Five are documentaries, the most common cinematic vessel for political messages. The remaining films, "Dreaming Lhasa" (2005) and "Silent Waters" (2003), both directed by accomplished documentarians, use the familiar strategy of wedding a personal odyssey to a larger political and historical back story.
Directed by husband and wife Ritu Sarin and Tenzing Sonam, "Lhasa" is told from the perspective of a documentarian making a film amid the community of Tibetans in northern India who have fled persecution by the Chinese. Her journey of self-discovery becomes intertwined with the quest of one of her subjects, an ex-monk looking to fulfill his mother's dying wish. Despite the contrivances of the screenplay, the film poignantly conveys the disorientation of exile.
Set in late-'70s Pakistan, Sabiha Sumar's "Silent Waters" observes the relationship between a widow and her teenage son as he succumbs to the pull of radical Islam (the film takes place in the aftermath of the military coup that brought the fundamentalist Gen. Mohammad Zia ul-Haq to power). It veers toward melodrama when it turns out that the mother has been harboring a secret since the partition of India and Pakistan in 1947.
The most immediate of the documentaries, Kief Davidson and Richard Ladkani's "The Devil's Miner" (2005), is an affecting portrait of a 14-year-old family breadwinner who balances school with perilous shifts in the silver mines of Bolivia's Cerro Rico mountain. The boy serves as a guide into a topsy-turvy culture, where children toil underground alongside grown men, all of whom risk lung disease, chew on coca leaves to stay awake and make offerings to horned effigies.

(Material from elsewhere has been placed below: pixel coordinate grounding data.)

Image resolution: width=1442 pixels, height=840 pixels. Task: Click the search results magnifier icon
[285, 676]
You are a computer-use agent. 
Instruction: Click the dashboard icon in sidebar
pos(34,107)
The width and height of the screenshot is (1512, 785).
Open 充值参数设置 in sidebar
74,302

Narrated by Janeane Garofalo, John Scagliotti's "Dangerous Living: Coming Out in the Developing World" (2003) undertakes a global tour of gay activism and anti-gay oppression. Made shortly after the 1980 murders of three nuns and a lay missionary, all American, by the El Salvador military, "Roses in December" (1982) tells the story of the missionary, Jean Donovan, through her letters and journals while touching on the complicity of an American government that propped up military regimes in Latin America.
Anthony Giacchino's "The Camden 28" (2007) recounts the early-'70s trial of a group of Catholic anti-Vietnam War activists who broke into a federal building in New Jersey to destroy draft records. They were aided by an FBI informant, who later revealed the extent of government entrapment, leading to the acquittal of the protesters. Although the film flirts with nostalgic self-congratulation, it's a reminder of a religious left that has been largely forgotten in the culture war.

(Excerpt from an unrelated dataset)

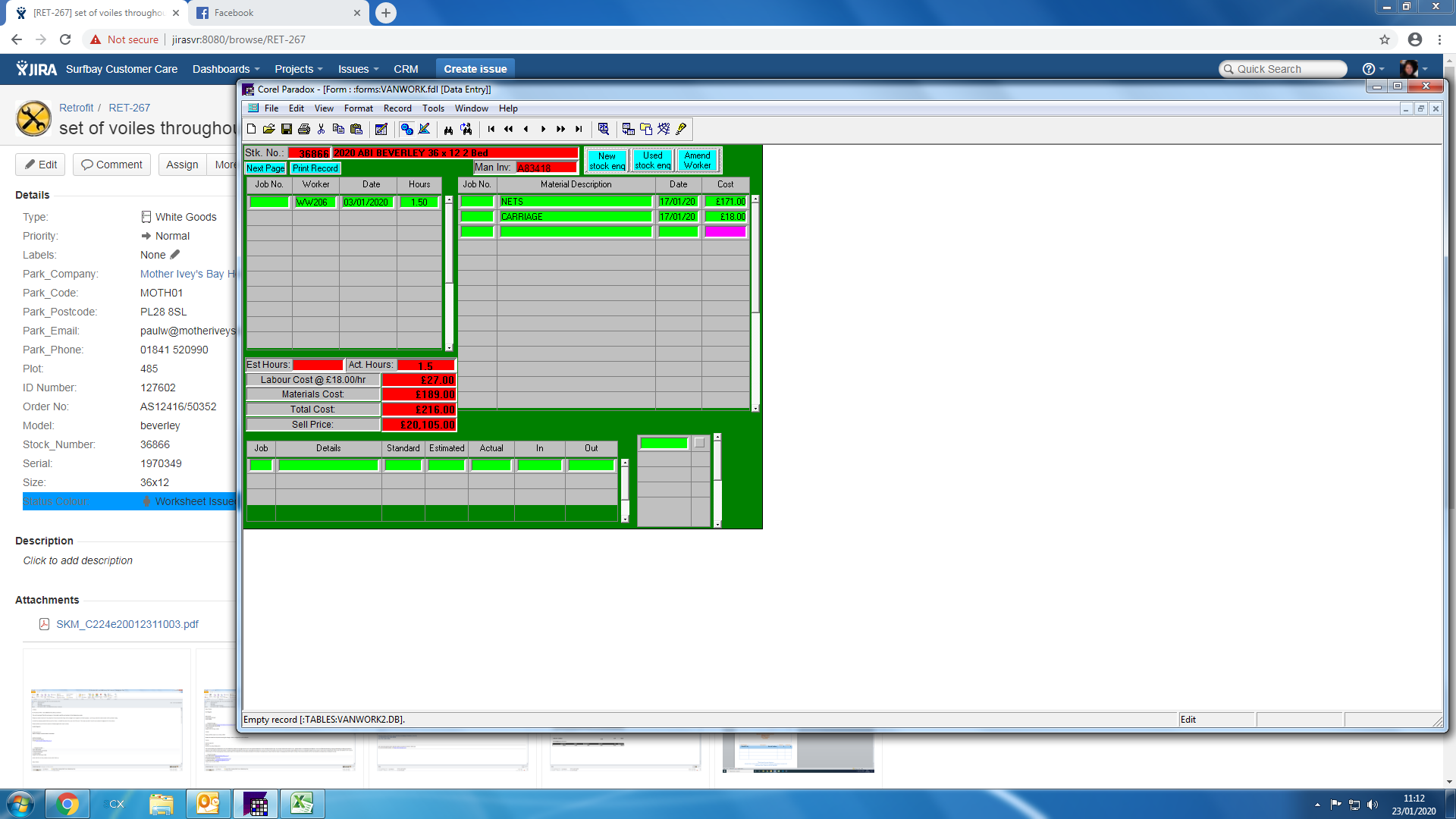Click the magenta cost cell
Screen dimensions: 1456x819
(725, 232)

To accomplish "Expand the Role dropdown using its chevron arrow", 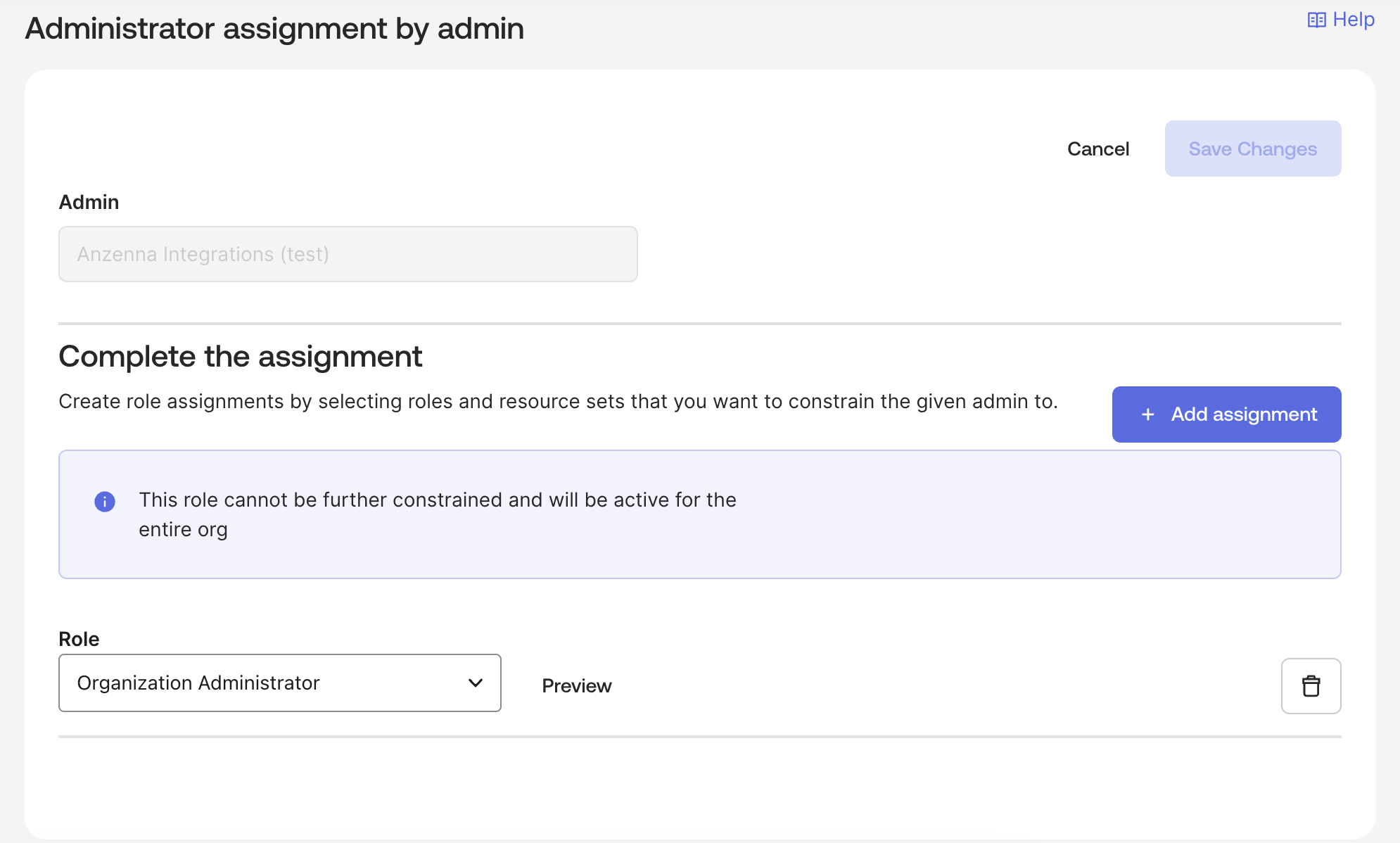I will [x=476, y=683].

The best offering in the set, "S21: The Khmer Rouge Killing Machine" (2003), is also one of the most powerful documentaries of recent years. Director Rithy Panh, who fled Cambodia as a child and now lives in France, revisits the horrors of the Khmer Rouge genocide that, from 1975 to 1979, wiped out nearly 2 million Cambodians.

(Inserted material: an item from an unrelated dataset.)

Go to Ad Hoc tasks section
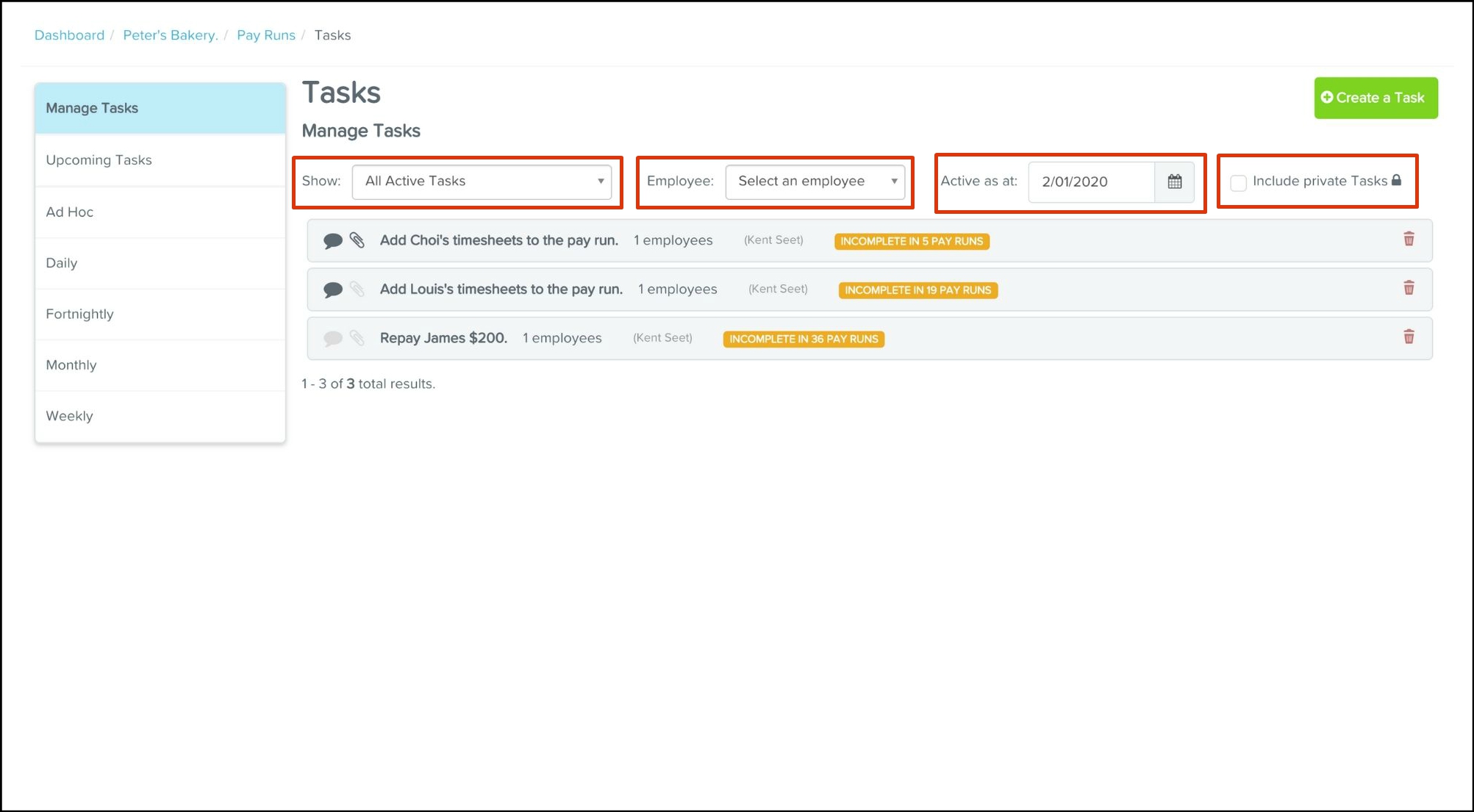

Unlike most catalogs of historical trauma, Panh's quietly devastating film rejects easy notions of healing and catharsis. Most of the perpetrators of the genocide have never been put on trial; it was only a few months ago that a U.N.-backed war-crimes tribunal got underway. Made in the absence of public accounting, "S21" is a corrective to collective amnesia, an invaluable act of testimony that traces the contours of a still open wound.